With the pictures left out, repeat every entry that follows exactly.

EXCERPTED RECORDS:
::::

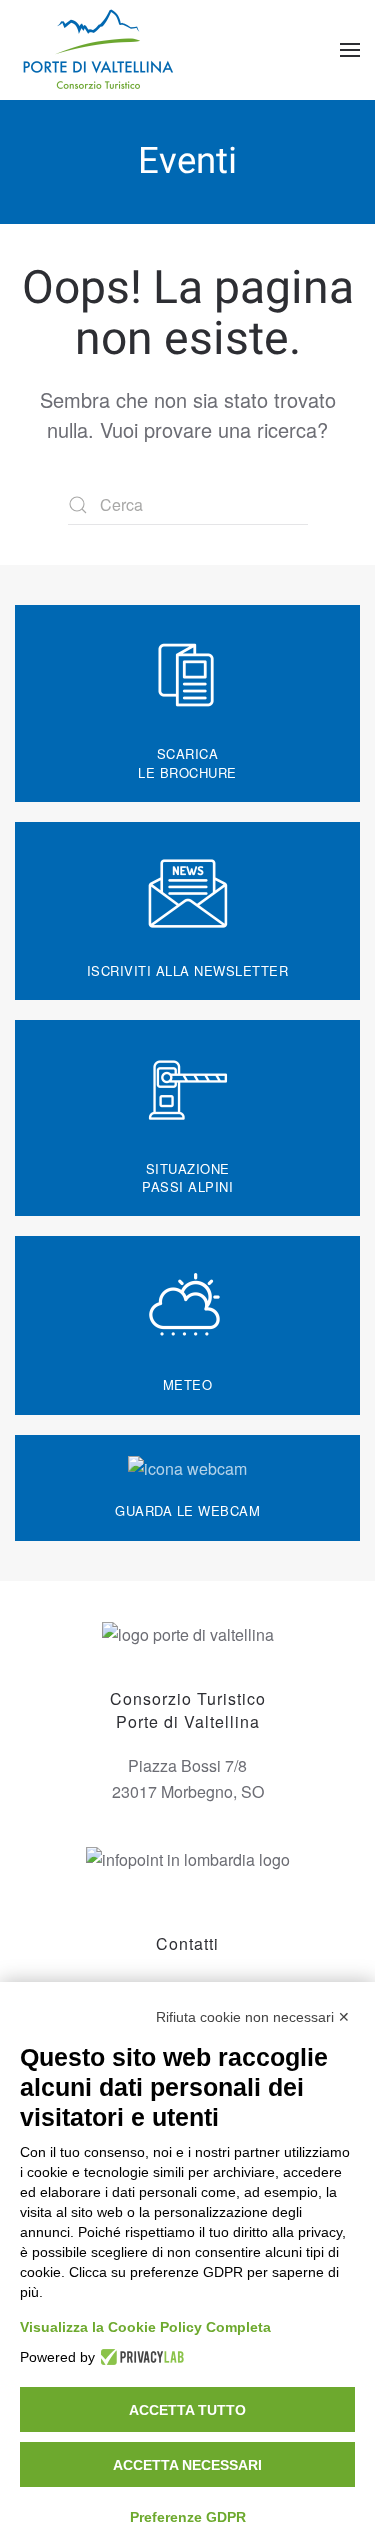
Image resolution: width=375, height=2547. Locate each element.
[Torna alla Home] (100, 50)
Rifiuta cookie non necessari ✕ (253, 2017)
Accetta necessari (187, 2465)
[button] (350, 50)
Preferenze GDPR (188, 2517)
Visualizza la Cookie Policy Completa (145, 2327)
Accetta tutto (187, 2410)
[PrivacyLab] (139, 2357)
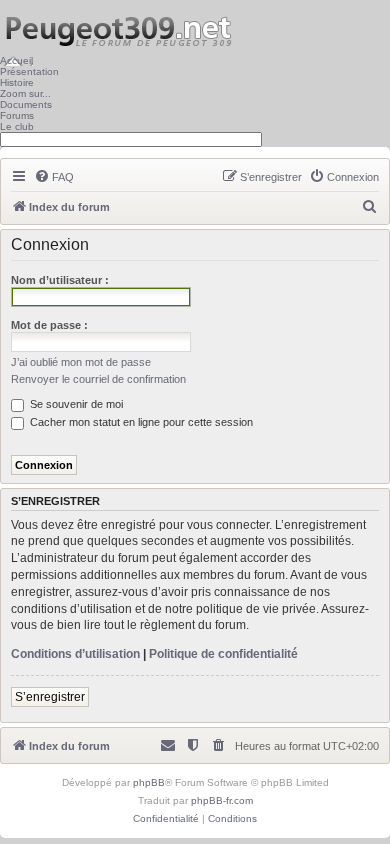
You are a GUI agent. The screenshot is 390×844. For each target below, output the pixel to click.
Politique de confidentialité (223, 654)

::::

YOUR SOLUTION:
Image resolution: width=375, height=2547. Locate each element.
[Torna alla Home] (100, 50)
Rifiuta cookie non necessari ✕ (253, 2017)
Accetta necessari (187, 2465)
[button] (350, 50)
Preferenze GDPR (188, 2517)
Visualizza la Cookie Policy Completa (145, 2327)
Accetta tutto (187, 2410)
[PrivacyLab] (139, 2357)
You are a GUI agent. The screenshot is 390×844. For each target below, output the pixel to click.
Politique de confidentialité (223, 654)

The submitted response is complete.